WORK REQUEST: Restate all the data word for word and omit the pictures.

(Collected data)
=== Begin Enclosure ===

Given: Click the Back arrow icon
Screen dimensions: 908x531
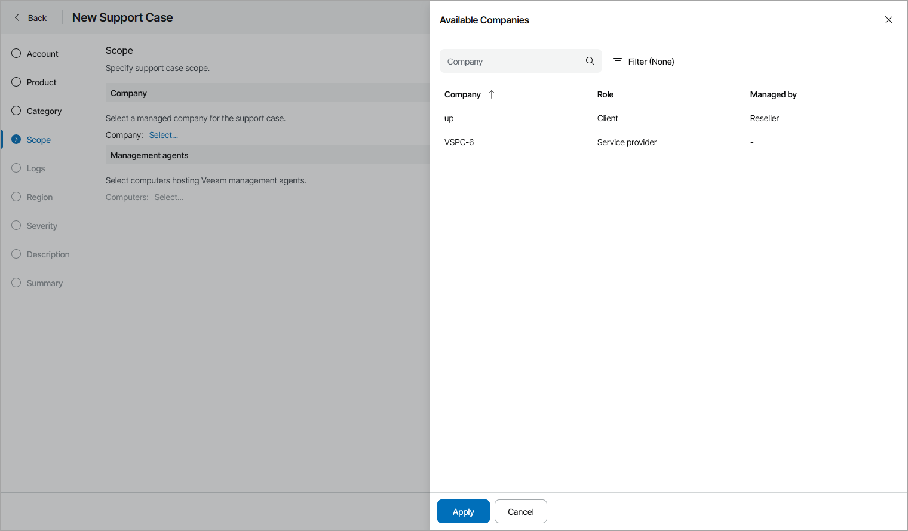Looking at the screenshot, I should click(17, 18).
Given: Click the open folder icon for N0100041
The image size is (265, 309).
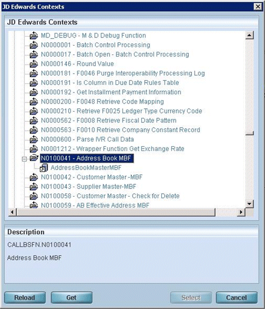Looking at the screenshot, I should (x=34, y=158).
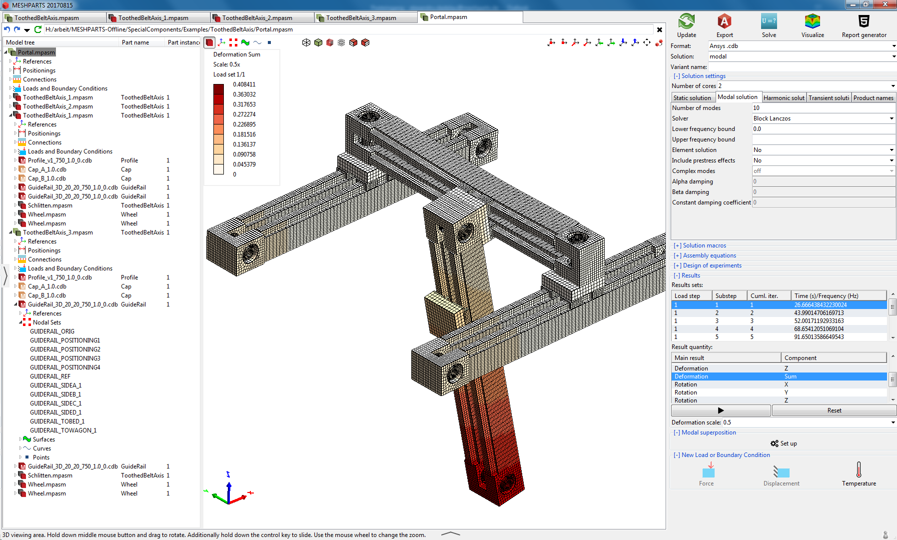
Task: Run the Solve tool
Action: coord(769,22)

=== End Enclosure ===

SOLUTION TO THE EXERCISE:
Given: Click the Back arrow icon
Screen dimensions: 908x531
Looking at the screenshot, I should click(17, 18).
Given: Click the open folder icon for N0100041
The image size is (265, 309).
Looking at the screenshot, I should (x=34, y=158).
Task: Run the Solve tool
Action: coord(769,22)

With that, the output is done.